## Письменное задание
Можете заменить в данных ниже «Identify the location of» на «Find the position of», ничего больше не меняя?

====

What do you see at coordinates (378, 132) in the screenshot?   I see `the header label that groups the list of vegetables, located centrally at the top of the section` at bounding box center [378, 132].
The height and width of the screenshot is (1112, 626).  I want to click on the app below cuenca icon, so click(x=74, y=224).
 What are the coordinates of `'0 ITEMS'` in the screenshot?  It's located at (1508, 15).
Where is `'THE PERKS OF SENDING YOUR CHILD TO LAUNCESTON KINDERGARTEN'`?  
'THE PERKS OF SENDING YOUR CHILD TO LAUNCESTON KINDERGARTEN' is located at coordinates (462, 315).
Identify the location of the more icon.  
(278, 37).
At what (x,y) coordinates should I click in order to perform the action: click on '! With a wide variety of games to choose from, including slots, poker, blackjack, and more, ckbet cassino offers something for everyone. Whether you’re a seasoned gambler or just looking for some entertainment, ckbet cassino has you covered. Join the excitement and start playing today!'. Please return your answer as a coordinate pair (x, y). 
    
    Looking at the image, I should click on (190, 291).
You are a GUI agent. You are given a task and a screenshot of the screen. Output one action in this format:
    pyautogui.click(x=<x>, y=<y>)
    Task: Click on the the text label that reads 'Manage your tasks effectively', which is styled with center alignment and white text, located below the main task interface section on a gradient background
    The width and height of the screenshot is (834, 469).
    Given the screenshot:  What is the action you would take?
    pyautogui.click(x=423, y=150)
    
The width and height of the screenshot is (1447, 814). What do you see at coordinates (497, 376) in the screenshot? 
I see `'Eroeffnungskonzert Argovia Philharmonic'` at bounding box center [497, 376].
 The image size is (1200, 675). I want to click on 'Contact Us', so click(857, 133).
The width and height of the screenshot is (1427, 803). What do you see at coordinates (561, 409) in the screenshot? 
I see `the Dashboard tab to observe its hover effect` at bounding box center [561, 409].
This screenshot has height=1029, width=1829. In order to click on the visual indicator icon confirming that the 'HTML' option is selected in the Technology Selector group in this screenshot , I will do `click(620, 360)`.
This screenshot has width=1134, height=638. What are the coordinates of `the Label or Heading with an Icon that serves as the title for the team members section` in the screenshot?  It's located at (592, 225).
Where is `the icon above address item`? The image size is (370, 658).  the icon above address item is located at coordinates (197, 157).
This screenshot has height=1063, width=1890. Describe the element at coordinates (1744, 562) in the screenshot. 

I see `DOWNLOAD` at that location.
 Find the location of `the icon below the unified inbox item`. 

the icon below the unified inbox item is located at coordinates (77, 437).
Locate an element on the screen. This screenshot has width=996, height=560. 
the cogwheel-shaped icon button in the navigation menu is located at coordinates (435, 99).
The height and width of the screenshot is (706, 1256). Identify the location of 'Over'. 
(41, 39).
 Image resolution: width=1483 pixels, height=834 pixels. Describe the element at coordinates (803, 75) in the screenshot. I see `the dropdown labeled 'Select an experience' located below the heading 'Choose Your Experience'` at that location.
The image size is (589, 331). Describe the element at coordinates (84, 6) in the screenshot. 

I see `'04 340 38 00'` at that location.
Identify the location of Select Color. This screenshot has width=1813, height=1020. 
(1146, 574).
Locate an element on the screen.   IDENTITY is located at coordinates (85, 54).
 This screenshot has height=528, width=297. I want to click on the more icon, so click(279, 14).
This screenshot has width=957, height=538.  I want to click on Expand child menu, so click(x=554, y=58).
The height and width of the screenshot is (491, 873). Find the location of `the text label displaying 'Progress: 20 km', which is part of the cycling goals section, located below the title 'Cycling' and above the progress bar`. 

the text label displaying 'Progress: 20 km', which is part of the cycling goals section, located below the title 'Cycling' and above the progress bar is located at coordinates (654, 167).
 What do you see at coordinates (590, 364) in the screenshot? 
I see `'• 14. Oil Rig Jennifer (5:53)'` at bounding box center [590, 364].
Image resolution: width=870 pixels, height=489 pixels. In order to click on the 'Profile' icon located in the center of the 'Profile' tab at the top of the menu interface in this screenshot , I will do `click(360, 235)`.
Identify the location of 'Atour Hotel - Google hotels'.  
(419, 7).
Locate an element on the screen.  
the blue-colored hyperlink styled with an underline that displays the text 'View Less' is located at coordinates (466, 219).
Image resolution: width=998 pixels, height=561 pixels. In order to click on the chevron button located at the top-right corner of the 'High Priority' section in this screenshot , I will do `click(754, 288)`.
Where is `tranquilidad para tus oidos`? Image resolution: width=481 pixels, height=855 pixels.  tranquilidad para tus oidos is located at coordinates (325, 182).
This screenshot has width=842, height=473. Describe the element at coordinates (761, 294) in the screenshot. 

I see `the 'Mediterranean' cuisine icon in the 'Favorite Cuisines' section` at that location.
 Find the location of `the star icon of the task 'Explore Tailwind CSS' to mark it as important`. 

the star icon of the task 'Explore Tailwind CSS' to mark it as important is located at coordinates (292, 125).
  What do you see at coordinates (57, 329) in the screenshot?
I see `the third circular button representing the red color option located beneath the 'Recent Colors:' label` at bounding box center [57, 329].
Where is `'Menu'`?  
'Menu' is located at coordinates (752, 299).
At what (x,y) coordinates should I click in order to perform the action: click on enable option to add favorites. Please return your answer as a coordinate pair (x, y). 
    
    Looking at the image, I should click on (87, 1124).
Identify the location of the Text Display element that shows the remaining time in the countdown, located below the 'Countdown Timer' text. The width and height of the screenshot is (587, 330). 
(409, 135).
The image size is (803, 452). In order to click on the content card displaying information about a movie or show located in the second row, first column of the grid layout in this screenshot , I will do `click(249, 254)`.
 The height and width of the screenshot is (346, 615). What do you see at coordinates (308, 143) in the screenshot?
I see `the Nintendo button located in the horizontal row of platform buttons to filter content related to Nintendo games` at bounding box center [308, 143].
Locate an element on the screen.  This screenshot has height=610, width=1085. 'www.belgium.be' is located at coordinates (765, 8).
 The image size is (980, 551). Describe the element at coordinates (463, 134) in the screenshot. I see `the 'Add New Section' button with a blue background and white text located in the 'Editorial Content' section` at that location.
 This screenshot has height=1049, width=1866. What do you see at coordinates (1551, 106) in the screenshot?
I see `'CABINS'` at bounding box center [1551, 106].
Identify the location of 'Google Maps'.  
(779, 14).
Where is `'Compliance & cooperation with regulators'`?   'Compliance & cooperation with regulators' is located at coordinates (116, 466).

====

## Решение задачи
What do you see at coordinates (378, 132) in the screenshot?   I see `the header label that groups the list of vegetables, located centrally at the top of the section` at bounding box center [378, 132].
The height and width of the screenshot is (1112, 626).  I want to click on the app below cuenca icon, so click(x=74, y=224).
 What are the coordinates of `'0 ITEMS'` in the screenshot?  It's located at (1508, 15).
Where is `'THE PERKS OF SENDING YOUR CHILD TO LAUNCESTON KINDERGARTEN'`?  
'THE PERKS OF SENDING YOUR CHILD TO LAUNCESTON KINDERGARTEN' is located at coordinates (462, 315).
Find the position of the more icon.  
(278, 37).
At what (x,y) coordinates should I click in order to perform the action: click on '! With a wide variety of games to choose from, including slots, poker, blackjack, and more, ckbet cassino offers something for everyone. Whether you’re a seasoned gambler or just looking for some entertainment, ckbet cassino has you covered. Join the excitement and start playing today!'. Please return your answer as a coordinate pair (x, y). 
    
    Looking at the image, I should click on (190, 291).
You are a GUI agent. You are given a task and a screenshot of the screen. Output one action in this format:
    pyautogui.click(x=<x>, y=<y>)
    Task: Click on the the text label that reads 'Manage your tasks effectively', which is styled with center alignment and white text, located below the main task interface section on a gradient background
    The width and height of the screenshot is (834, 469).
    Given the screenshot:  What is the action you would take?
    pyautogui.click(x=423, y=150)
    
The width and height of the screenshot is (1447, 814). What do you see at coordinates (497, 376) in the screenshot? 
I see `'Eroeffnungskonzert Argovia Philharmonic'` at bounding box center [497, 376].
 The image size is (1200, 675). I want to click on 'Contact Us', so click(857, 133).
The width and height of the screenshot is (1427, 803). What do you see at coordinates (561, 409) in the screenshot? 
I see `the Dashboard tab to observe its hover effect` at bounding box center [561, 409].
This screenshot has height=1029, width=1829. In order to click on the visual indicator icon confirming that the 'HTML' option is selected in the Technology Selector group in this screenshot , I will do `click(620, 360)`.
This screenshot has width=1134, height=638. What are the coordinates of `the Label or Heading with an Icon that serves as the title for the team members section` in the screenshot?  It's located at (592, 225).
Where is `the icon above address item`? The image size is (370, 658).  the icon above address item is located at coordinates (197, 157).
This screenshot has height=1063, width=1890. Describe the element at coordinates (1744, 562) in the screenshot. 

I see `DOWNLOAD` at that location.
 Find the location of `the icon below the unified inbox item`. 

the icon below the unified inbox item is located at coordinates (77, 437).
Locate an element on the screen. This screenshot has width=996, height=560. 
the cogwheel-shaped icon button in the navigation menu is located at coordinates (435, 99).
The height and width of the screenshot is (706, 1256). Find the position of 'Over'. 
(41, 39).
 Image resolution: width=1483 pixels, height=834 pixels. Describe the element at coordinates (803, 75) in the screenshot. I see `the dropdown labeled 'Select an experience' located below the heading 'Choose Your Experience'` at that location.
The image size is (589, 331). Describe the element at coordinates (84, 6) in the screenshot. 

I see `'04 340 38 00'` at that location.
Find the position of Select Color. This screenshot has width=1813, height=1020. 
(1146, 574).
Locate an element on the screen.   IDENTITY is located at coordinates (85, 54).
 This screenshot has height=528, width=297. I want to click on the more icon, so click(279, 14).
This screenshot has width=957, height=538.  I want to click on Expand child menu, so click(x=554, y=58).
The height and width of the screenshot is (491, 873). Find the location of `the text label displaying 'Progress: 20 km', which is part of the cycling goals section, located below the title 'Cycling' and above the progress bar`. 

the text label displaying 'Progress: 20 km', which is part of the cycling goals section, located below the title 'Cycling' and above the progress bar is located at coordinates (654, 167).
 What do you see at coordinates (590, 364) in the screenshot? 
I see `'• 14. Oil Rig Jennifer (5:53)'` at bounding box center [590, 364].
Image resolution: width=870 pixels, height=489 pixels. In order to click on the 'Profile' icon located in the center of the 'Profile' tab at the top of the menu interface in this screenshot , I will do `click(360, 235)`.
Find the position of 'Atour Hotel - Google hotels'.  
(419, 7).
Locate an element on the screen.  
the blue-colored hyperlink styled with an underline that displays the text 'View Less' is located at coordinates (466, 219).
Image resolution: width=998 pixels, height=561 pixels. In order to click on the chevron button located at the top-right corner of the 'High Priority' section in this screenshot , I will do `click(754, 288)`.
Where is `tranquilidad para tus oidos`? Image resolution: width=481 pixels, height=855 pixels.  tranquilidad para tus oidos is located at coordinates (325, 182).
This screenshot has width=842, height=473. Describe the element at coordinates (761, 294) in the screenshot. 

I see `the 'Mediterranean' cuisine icon in the 'Favorite Cuisines' section` at that location.
 Find the location of `the star icon of the task 'Explore Tailwind CSS' to mark it as important`. 

the star icon of the task 'Explore Tailwind CSS' to mark it as important is located at coordinates (292, 125).
  What do you see at coordinates (57, 329) in the screenshot?
I see `the third circular button representing the red color option located beneath the 'Recent Colors:' label` at bounding box center [57, 329].
Where is `'Menu'`?  
'Menu' is located at coordinates (752, 299).
At what (x,y) coordinates should I click in order to perform the action: click on enable option to add favorites. Please return your answer as a coordinate pair (x, y). 
    
    Looking at the image, I should click on (87, 1124).
Find the position of the Text Display element that shows the remaining time in the countdown, located below the 'Countdown Timer' text. The width and height of the screenshot is (587, 330). 
(409, 135).
The image size is (803, 452). In order to click on the content card displaying information about a movie or show located in the second row, first column of the grid layout in this screenshot , I will do `click(249, 254)`.
 The height and width of the screenshot is (346, 615). What do you see at coordinates (308, 143) in the screenshot?
I see `the Nintendo button located in the horizontal row of platform buttons to filter content related to Nintendo games` at bounding box center [308, 143].
Locate an element on the screen.  This screenshot has height=610, width=1085. 'www.belgium.be' is located at coordinates (765, 8).
 The image size is (980, 551). Describe the element at coordinates (463, 134) in the screenshot. I see `the 'Add New Section' button with a blue background and white text located in the 'Editorial Content' section` at that location.
 This screenshot has height=1049, width=1866. What do you see at coordinates (1551, 106) in the screenshot?
I see `'CABINS'` at bounding box center [1551, 106].
Find the position of 'Google Maps'.  
(779, 14).
Where is `'Compliance & cooperation with regulators'`?   'Compliance & cooperation with regulators' is located at coordinates (116, 466).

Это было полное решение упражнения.